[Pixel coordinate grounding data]
╭──

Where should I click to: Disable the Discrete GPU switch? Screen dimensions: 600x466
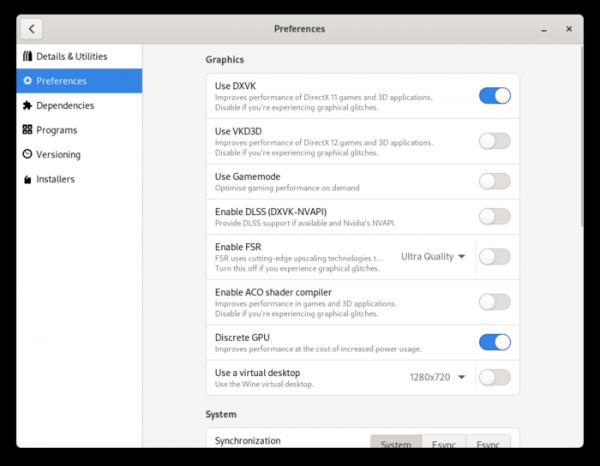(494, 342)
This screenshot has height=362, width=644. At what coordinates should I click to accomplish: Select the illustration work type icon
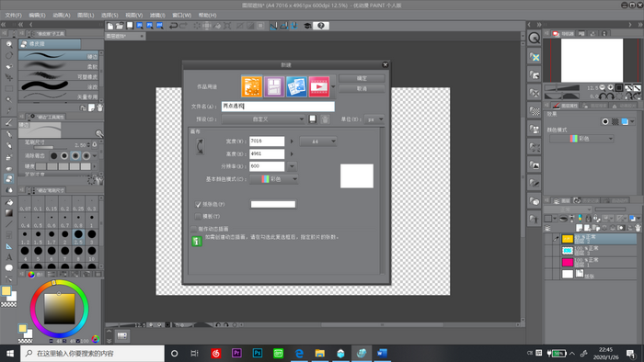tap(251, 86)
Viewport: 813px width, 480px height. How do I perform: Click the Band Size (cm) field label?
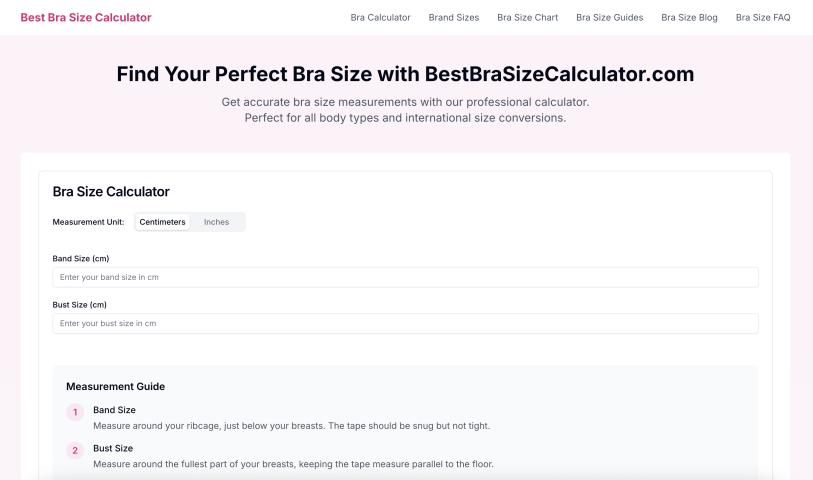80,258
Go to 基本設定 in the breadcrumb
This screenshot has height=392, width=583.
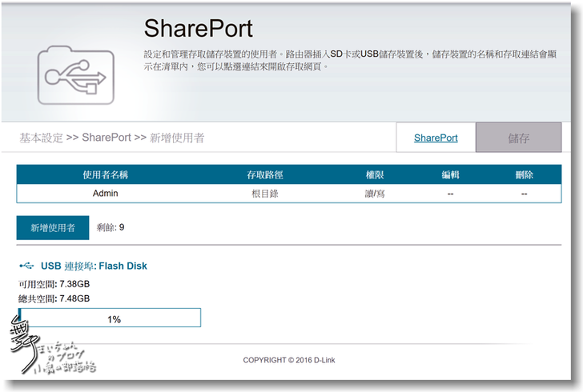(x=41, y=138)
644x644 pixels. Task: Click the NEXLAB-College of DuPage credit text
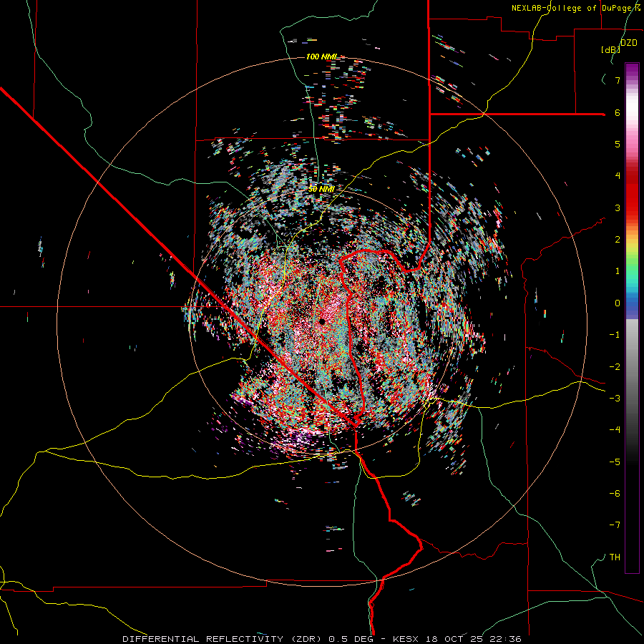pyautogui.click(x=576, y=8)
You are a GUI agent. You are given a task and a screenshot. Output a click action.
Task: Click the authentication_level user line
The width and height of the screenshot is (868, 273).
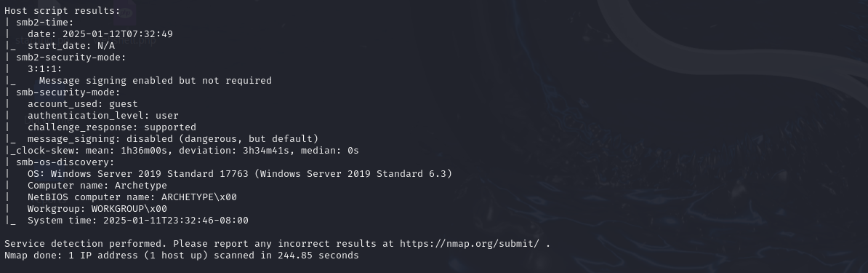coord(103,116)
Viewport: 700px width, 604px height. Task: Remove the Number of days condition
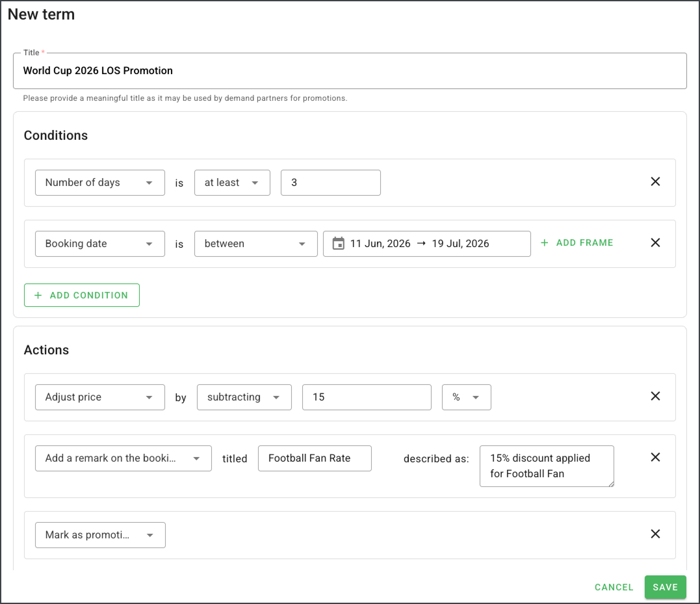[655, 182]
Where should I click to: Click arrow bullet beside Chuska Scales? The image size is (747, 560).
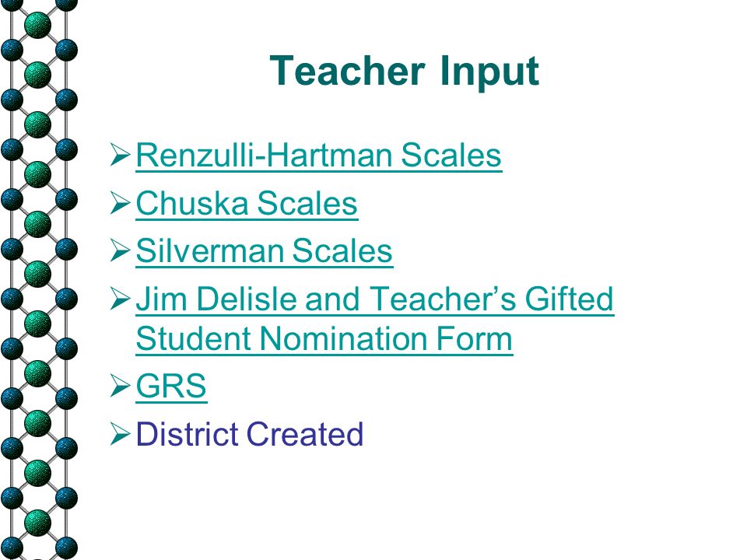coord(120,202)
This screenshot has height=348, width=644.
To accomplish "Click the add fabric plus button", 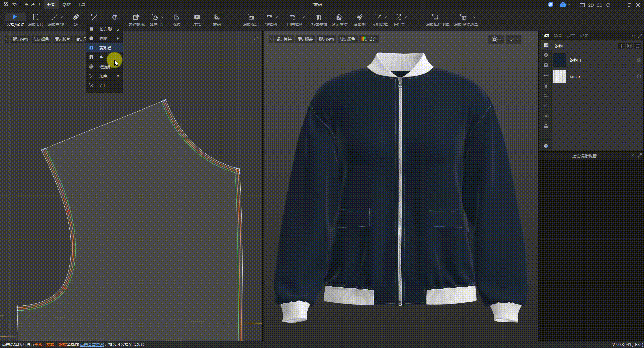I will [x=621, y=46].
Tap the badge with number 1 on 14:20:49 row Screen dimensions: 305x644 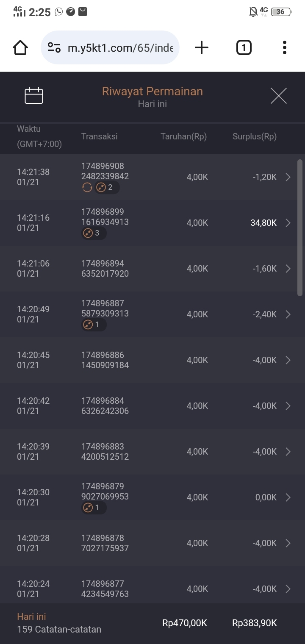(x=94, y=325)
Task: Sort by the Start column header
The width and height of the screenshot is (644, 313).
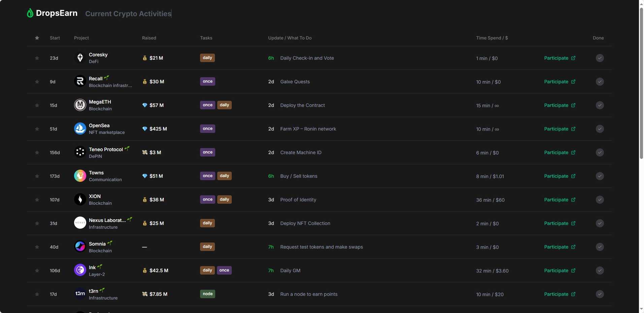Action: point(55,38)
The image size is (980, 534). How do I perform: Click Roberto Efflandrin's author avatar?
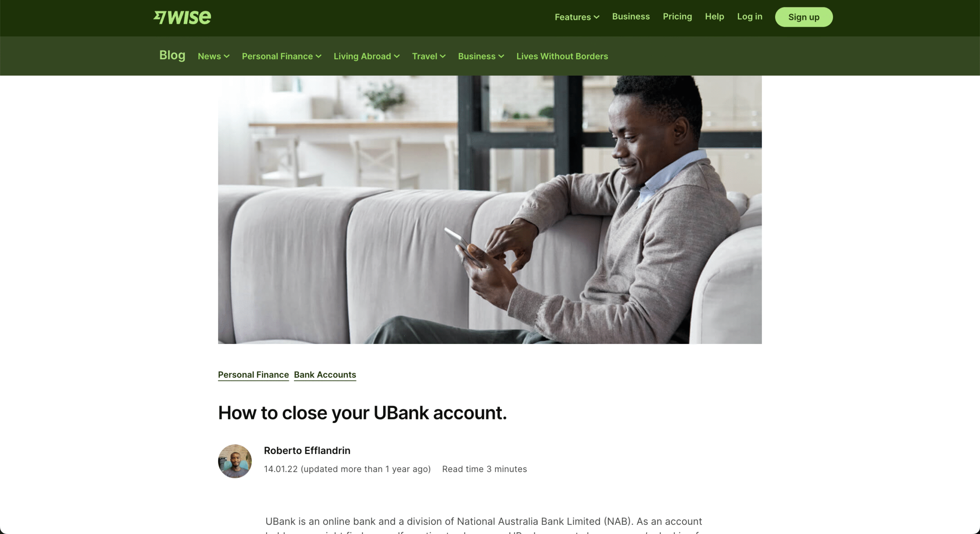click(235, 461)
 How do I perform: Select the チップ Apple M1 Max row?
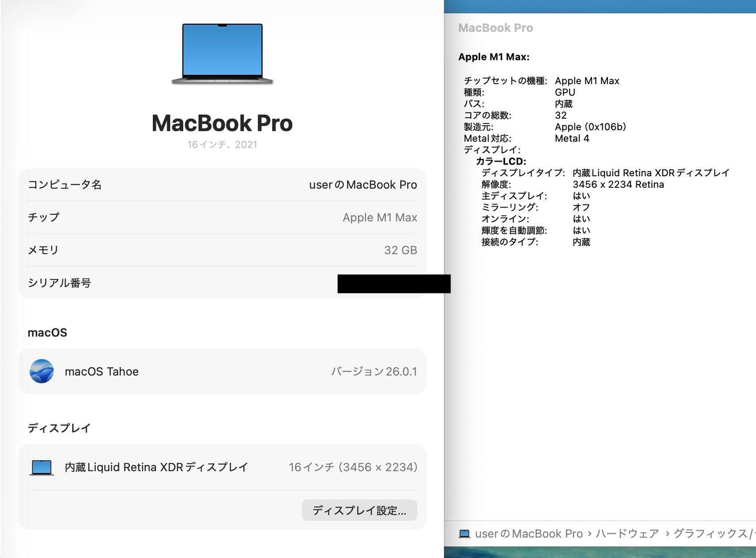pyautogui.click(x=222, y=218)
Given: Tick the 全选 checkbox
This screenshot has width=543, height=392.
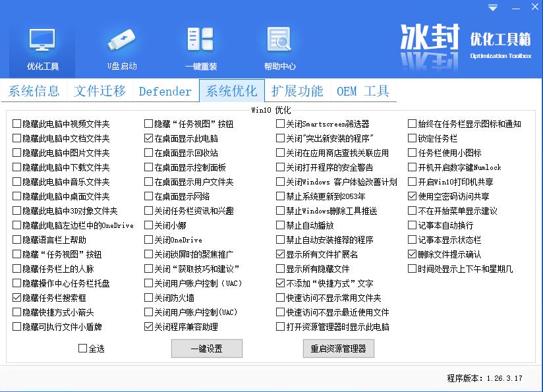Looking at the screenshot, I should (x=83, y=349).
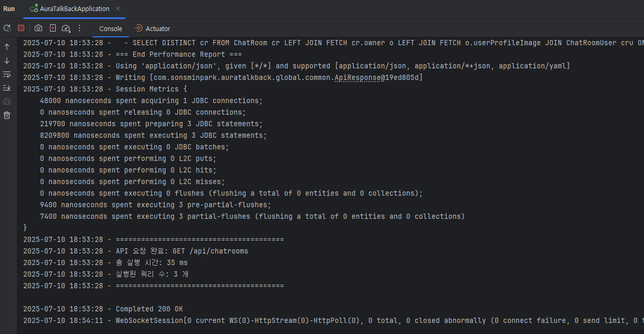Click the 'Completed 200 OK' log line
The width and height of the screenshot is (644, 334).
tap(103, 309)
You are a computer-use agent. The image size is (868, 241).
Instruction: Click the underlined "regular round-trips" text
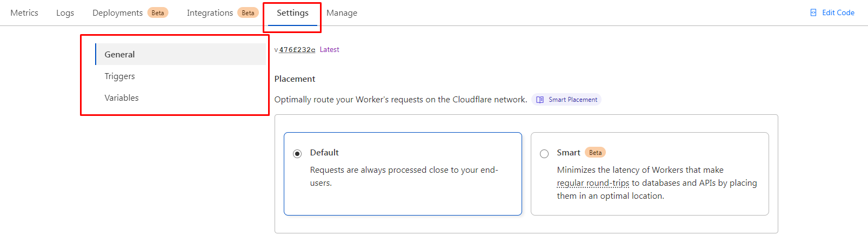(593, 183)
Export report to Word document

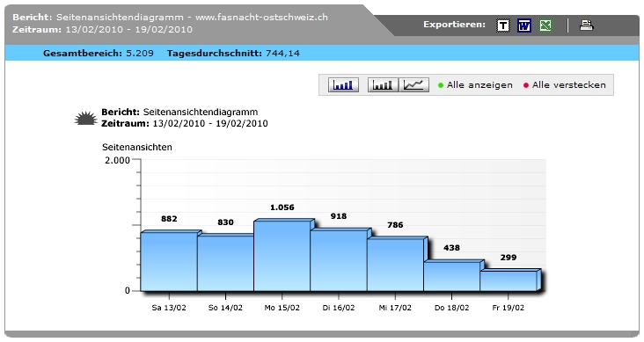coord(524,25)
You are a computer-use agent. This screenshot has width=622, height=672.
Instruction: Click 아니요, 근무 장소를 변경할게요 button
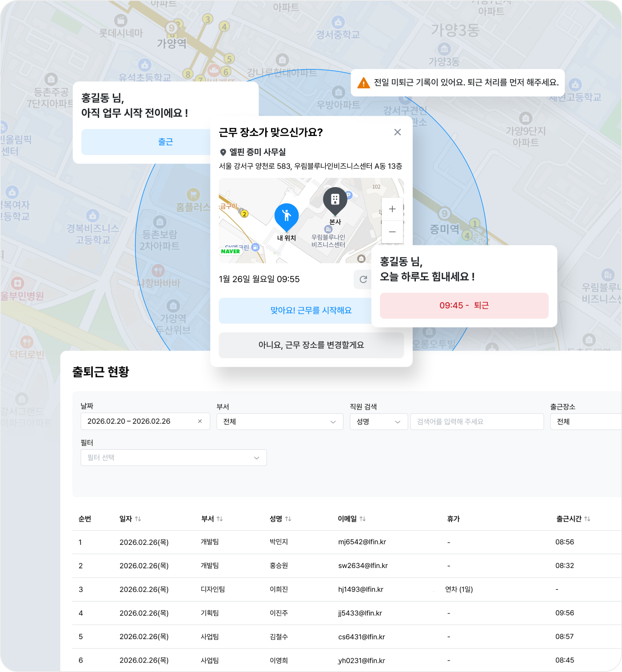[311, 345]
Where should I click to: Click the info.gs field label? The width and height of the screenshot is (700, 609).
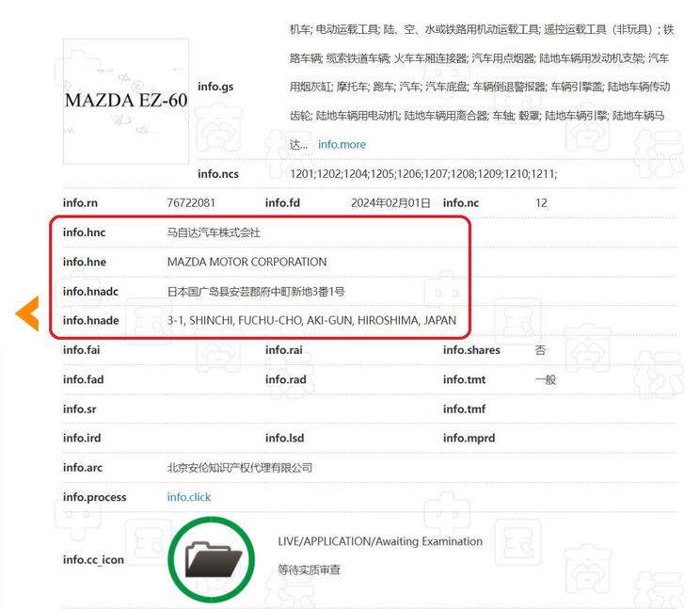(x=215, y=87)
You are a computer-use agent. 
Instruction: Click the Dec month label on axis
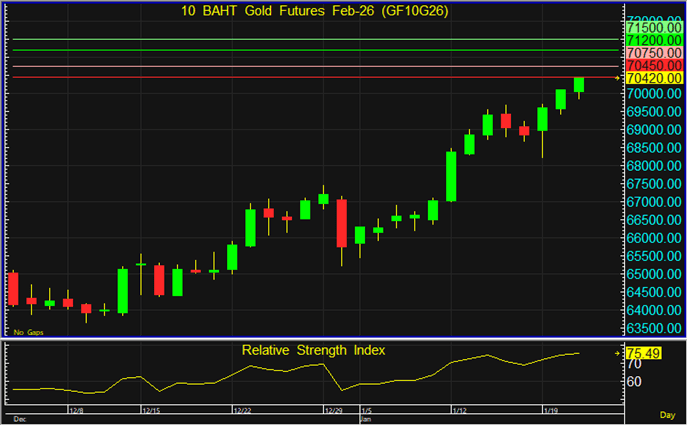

╰──

Problem to solve:
Every line from the one holding "Where should I click to: Click the" through the last line of the entries above, and nothing else, is to be restated word for word. Pictures stay out.

Exercise result:
Where should I click to: Click the info.gs field label? The width and height of the screenshot is (700, 609).
(x=215, y=87)
You are a computer-use agent. 
Instruction: Click the Dec month label on axis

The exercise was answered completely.